Your instructions. Rewrite the records from the line containing "The width and" through the line containing "floor-side is located", changing "location" to "position" and keeping everything else the same. Give only those lines and leave the pictures out.

Task material.
====

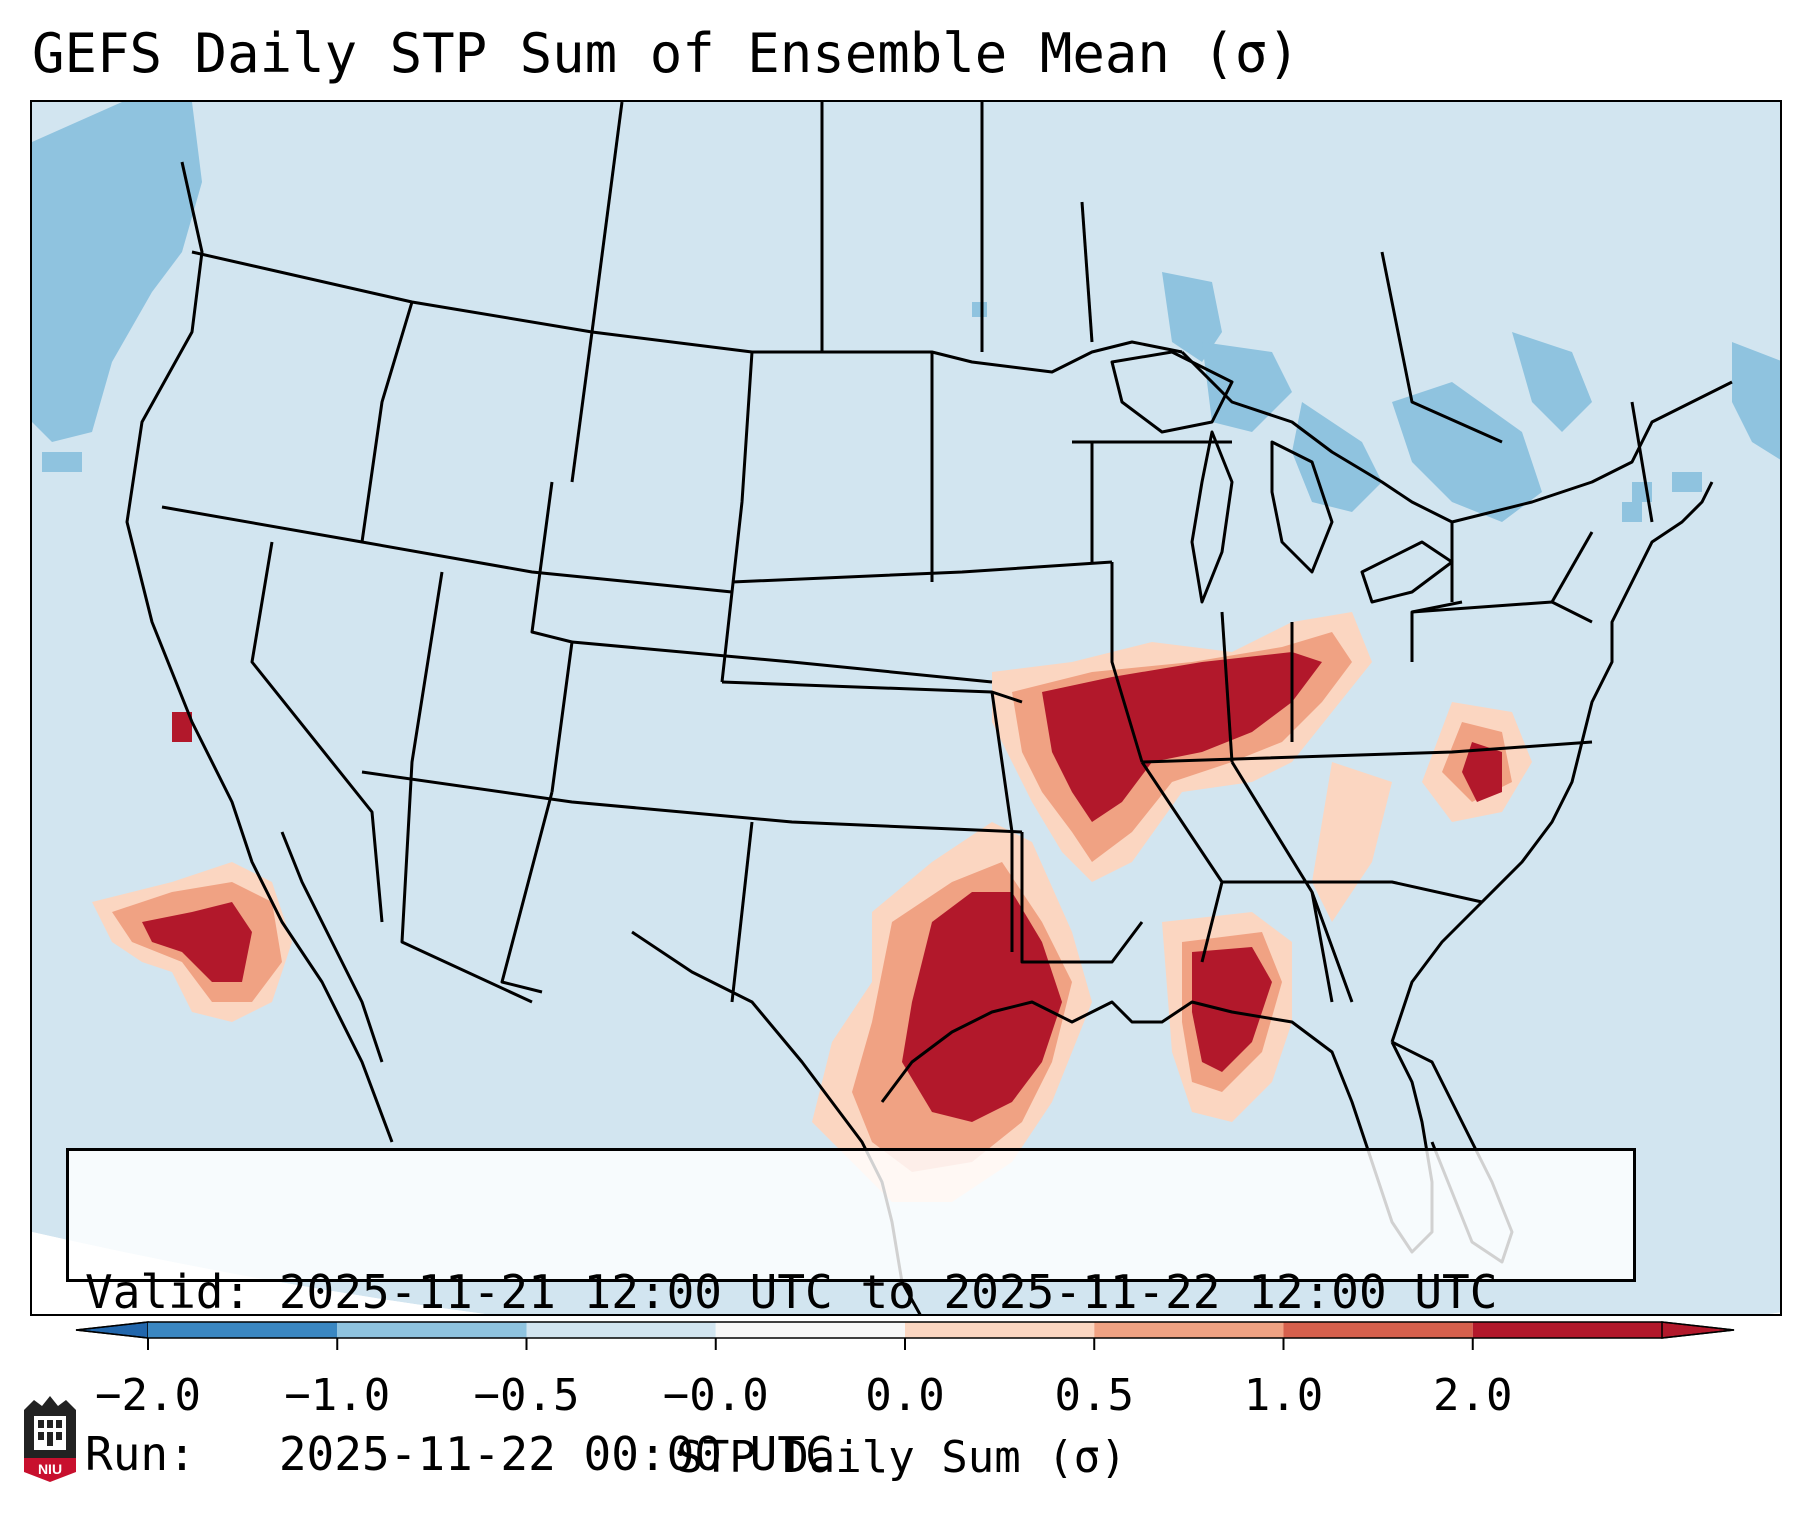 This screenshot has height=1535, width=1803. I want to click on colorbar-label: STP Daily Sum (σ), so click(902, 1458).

====

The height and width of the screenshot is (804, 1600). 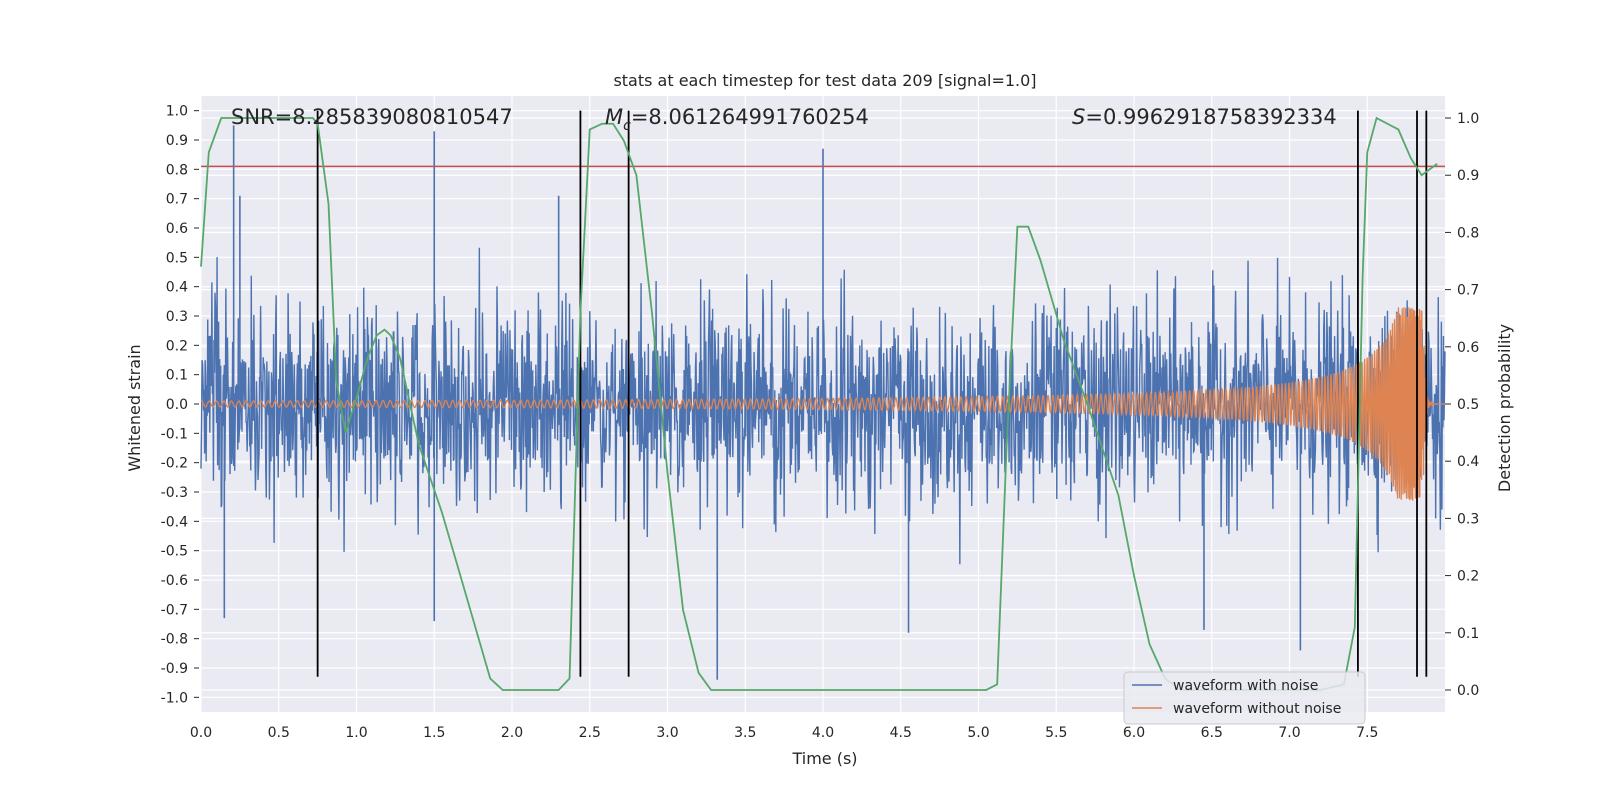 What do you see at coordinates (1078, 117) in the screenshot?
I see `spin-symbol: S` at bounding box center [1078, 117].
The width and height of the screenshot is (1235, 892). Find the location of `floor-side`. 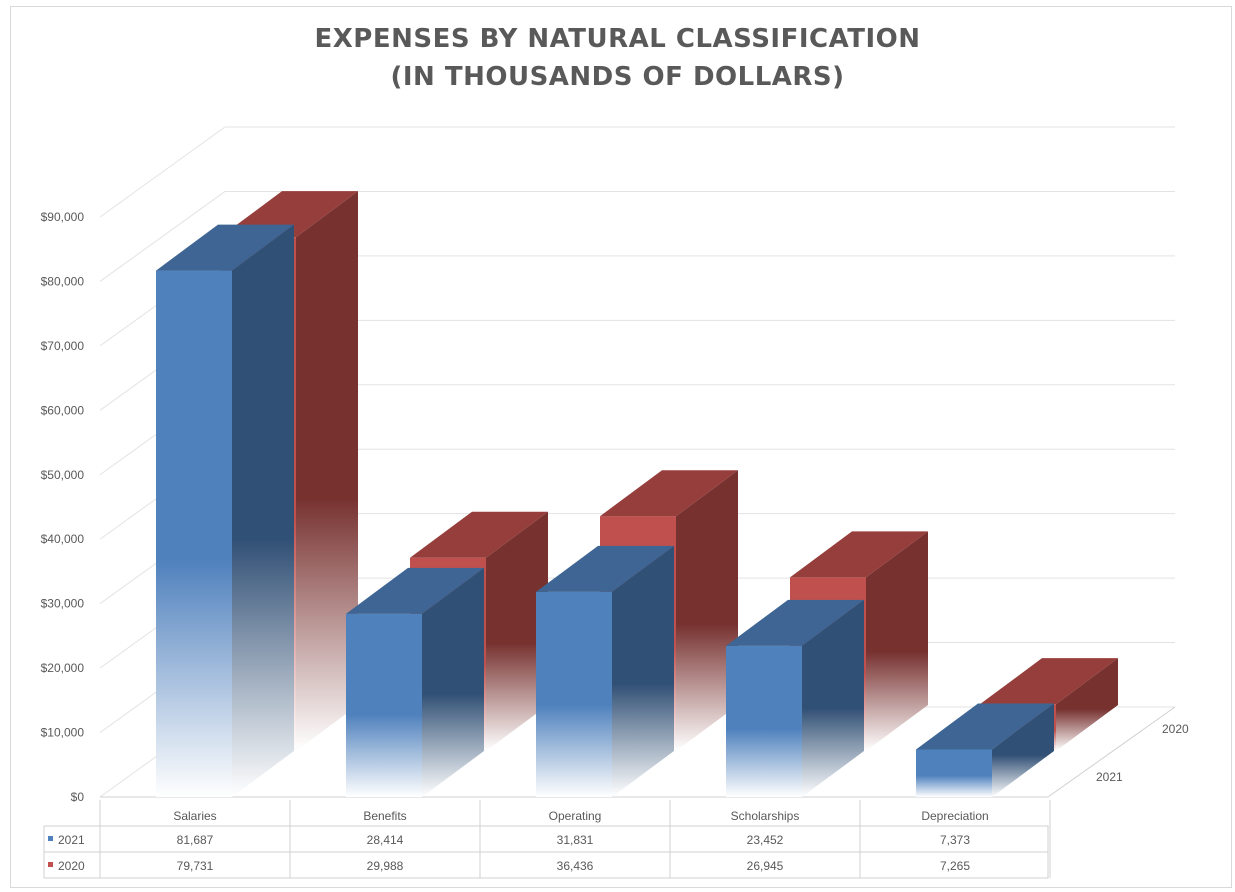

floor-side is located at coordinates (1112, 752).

====

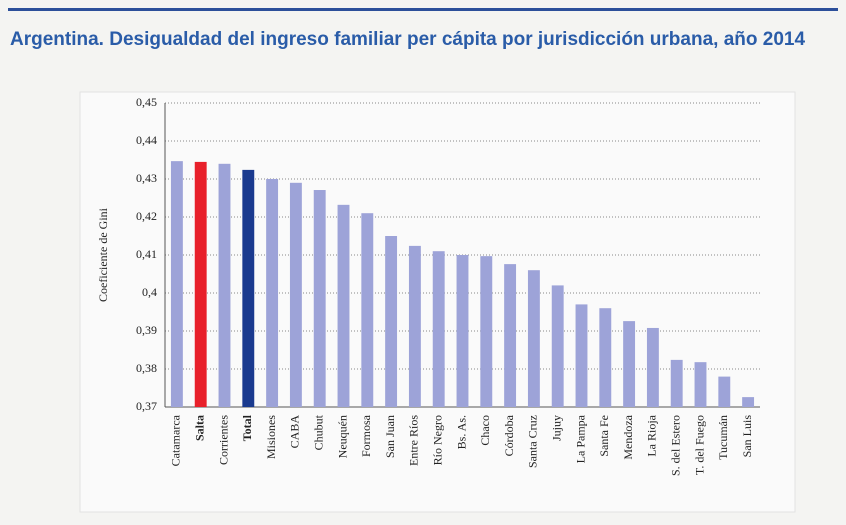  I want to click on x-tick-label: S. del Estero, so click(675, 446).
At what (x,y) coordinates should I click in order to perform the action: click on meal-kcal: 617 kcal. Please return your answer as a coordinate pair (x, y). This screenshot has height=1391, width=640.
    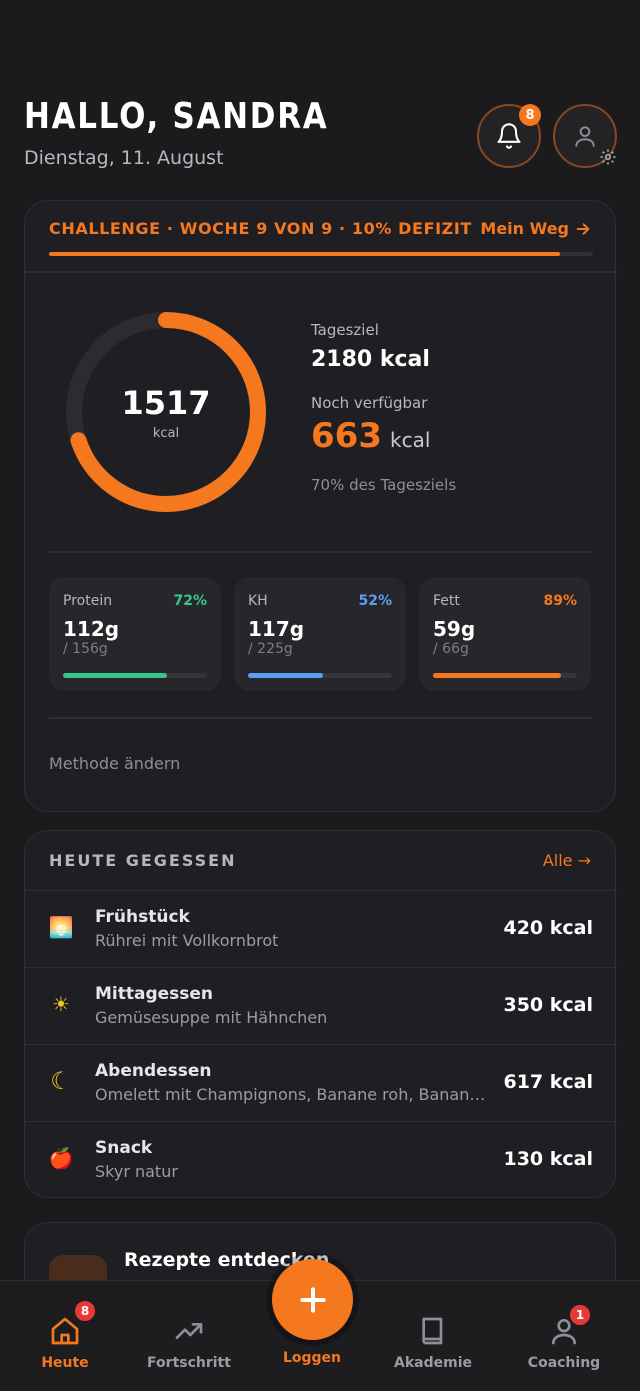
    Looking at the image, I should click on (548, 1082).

====

Answer section.
The width and height of the screenshot is (1235, 892). Find the position of `floor-side`. 

floor-side is located at coordinates (1112, 752).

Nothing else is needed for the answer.